Los sabores populares se adueñan de la cocina de alta gama

nac -chicLo freak es chic y lo nac & pop también. Las chicas bien toman Amargo Obrero y los restaurantes de lujo revalorizan los productos nacionales. El regreso del queso y dulce, del vermú y del bodegón.

Como en muchas otras ocasiones, Francis Mallmann estuvo un paso adelante. Él fue el primero en dotar de glamour a un osobuco y venderlo a precio de lomo, en postular que la polenta no era sólo un plato de familias numerosas y desempleados sino que, bien vista, podía ofrecer un mundo de posibilidades para los chefs, en recuperar la austera perfección de un dulce de batata sobre un trozo de buen queso, de unos quinotos en compota o de unas empanadas mendocinas.

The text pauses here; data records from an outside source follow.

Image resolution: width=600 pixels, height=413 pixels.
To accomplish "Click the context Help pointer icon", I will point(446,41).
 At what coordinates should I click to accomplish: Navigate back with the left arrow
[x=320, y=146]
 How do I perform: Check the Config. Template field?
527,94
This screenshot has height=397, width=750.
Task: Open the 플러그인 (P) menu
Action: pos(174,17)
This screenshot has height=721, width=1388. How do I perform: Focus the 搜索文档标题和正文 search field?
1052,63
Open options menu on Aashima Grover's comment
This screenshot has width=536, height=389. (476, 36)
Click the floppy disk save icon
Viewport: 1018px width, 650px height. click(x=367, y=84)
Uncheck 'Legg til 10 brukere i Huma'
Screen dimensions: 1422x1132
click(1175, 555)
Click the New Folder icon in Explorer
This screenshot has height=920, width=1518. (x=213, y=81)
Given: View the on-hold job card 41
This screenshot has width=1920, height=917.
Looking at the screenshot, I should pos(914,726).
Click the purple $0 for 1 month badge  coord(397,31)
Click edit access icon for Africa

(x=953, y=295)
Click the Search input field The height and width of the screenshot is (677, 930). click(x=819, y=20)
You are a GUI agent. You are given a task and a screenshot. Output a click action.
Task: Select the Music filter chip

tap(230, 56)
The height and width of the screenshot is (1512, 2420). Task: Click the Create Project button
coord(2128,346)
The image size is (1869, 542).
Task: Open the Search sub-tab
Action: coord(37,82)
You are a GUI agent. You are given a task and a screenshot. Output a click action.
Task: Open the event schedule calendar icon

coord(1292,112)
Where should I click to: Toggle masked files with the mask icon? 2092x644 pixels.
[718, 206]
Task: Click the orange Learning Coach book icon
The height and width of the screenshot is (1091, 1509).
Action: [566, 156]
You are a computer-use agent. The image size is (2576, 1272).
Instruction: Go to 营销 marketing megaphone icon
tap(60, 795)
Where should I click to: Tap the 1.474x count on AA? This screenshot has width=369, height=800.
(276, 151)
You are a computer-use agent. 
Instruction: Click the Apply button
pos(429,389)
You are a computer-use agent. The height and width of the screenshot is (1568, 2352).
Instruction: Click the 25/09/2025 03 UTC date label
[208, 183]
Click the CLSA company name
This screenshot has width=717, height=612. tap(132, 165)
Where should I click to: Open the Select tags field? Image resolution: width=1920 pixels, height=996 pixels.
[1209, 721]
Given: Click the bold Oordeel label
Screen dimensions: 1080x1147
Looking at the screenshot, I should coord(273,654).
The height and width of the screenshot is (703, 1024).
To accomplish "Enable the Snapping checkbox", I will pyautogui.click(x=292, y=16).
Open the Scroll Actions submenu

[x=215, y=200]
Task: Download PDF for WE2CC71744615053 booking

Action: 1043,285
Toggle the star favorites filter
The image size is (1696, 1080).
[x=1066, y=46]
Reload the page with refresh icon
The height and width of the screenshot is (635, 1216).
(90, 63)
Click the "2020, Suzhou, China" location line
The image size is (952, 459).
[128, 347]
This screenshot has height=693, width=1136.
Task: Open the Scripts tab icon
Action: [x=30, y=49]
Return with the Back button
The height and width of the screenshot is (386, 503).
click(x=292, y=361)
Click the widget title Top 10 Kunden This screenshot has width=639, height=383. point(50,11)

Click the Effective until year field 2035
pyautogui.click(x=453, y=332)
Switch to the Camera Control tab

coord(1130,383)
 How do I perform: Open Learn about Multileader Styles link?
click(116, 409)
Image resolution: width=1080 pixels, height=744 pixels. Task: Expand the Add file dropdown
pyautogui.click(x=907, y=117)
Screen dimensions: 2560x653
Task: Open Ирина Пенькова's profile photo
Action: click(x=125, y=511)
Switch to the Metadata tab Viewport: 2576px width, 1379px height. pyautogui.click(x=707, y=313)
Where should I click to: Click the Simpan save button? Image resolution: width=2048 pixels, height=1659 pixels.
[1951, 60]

Tal vez sin buscarlo, es él, como nadie, el referente de un movimiento que hoy –traba a las importaciones y pico de nacionalismo mediante– está en su mejor momento, y tiene una legión de herederos que promueven esta filosofía desde sus restaurantes de 500 pesos el cubierto. ¿De qué hablamos? De lo nac & chic, en oposición al latiguillo “nac & pop”, que los argentinos incorporamos a nuestro diccionario en la última década. Hablamos de la fusión del consumo popular y la alta gama. De una nueva forma de darle brillo a los alimentos históricamente poco glamorosos de nuestra culinaria. Las dicotomías, por lo menos a nivel gastronómico, se disolvieron y hoy una croqueta de morcilla puede convivir alegremente en una carta con un foie o un ojo de bife de exportación. ¿No lo creen? Lean.

En los últimos dos años hubo un cambio radical en la manera de contar la carta. Si antes los chefs se ufanaban de que la sal marina era de Maldon, el atún de una islita de Ecuador y el queso del Piamonte, hoy lo que está de moda es dar cuenta de lo autóctono: los hongos de pino de Valeria del Mar, el queso de Lincoln, el cabrito de Malargüe, el ciervo de General Madariaga y la codorniz de San Pedro. Los cocineros de alta gama argentinos dejaron de poner la lupa afuera para no perderse detalle de lo que estaban haciendo sus pares en Francia, España o Estados Unidos a hacer un movimiento introspectivo que los llevó a revalorizar las preparaciones y los productos nacionales. Y a iniciar un vínculo con los otrora olvidados productores locales.

Todo este movimiento de lo “nac & chic” se profundizó en el último año y medio con el nacimiento de los grupos Gajo (Gastronomía Argentina Joven) y A.C.E.L.G.A, conformados en su mayoría por chefs y gastronómicos de restaurantes que no se caracterizan por ser particularmente económicos (en la mayoría el cubierto promedia los 500 pesos). El lema de ambos colectivos es que hay que “aprovechar lo nuestro”, “re-descubrir los sabores nacionales”, “mirar la variedad y riqueza de nuestra tierra”.

La contracara de esta tendencia, enmarcada dentro de este mix entre lo popular y lo chic es que cada vez son más los comederos y pizzerías que se animan a abrir sucursales en barrios más elegantes y salen airosos en la osadía.

En los últimos cuatro años explotó el mercado de bebidas argentinas / peronistas / obreras / del pueblo. Aunque no en un bar de viejos perdido de Pompeya o Barracas sino en el circuito más prestigioso de la coctelería porteña. Esta suerte de “renacimiento hermoso”, como lo denomina el barman rosarino Matías Jurisich de El Club del Aperitivo, comenzó hace cuatros años con el rediseño de la etiqueta de Hesperidina, lo continuó Cynar con el julep a la cabeza (Cynar, menta, jugo de pomelo, azúcar) y poco después Pineral, que busca meterse de lleno en el paladar juvenil (estuvo presente en la última Creamfields).

La moda del bodegón no cesa, aunque ya no sean sinónimo de “rico, abundante y barato” –o por lo menos, no de los tres calificativos a la vez–. Más allá de los clásicos, hay una nueva camada de restaurantes que recupera a su manera el aire de bodegón.

Como parte de este movimiento “nac & chic” resurgen postres que estaban olvidados en la última página del libro de Doña Petrona, pero en versiones sofisticadas. Y si de autóctono hablamos, nada lo es más que el queso y dulce, el clásico vigilante, que dicen que nació en los años ’20 en una cantina de Palermo y que era el que siempre pedía Borges cuando salía a comer afuera (además de la sopa de arroz y el bife). Hoy muchos chefs buscan reversionar la sutil y austera perfección de este postre con mejores y peores resultados.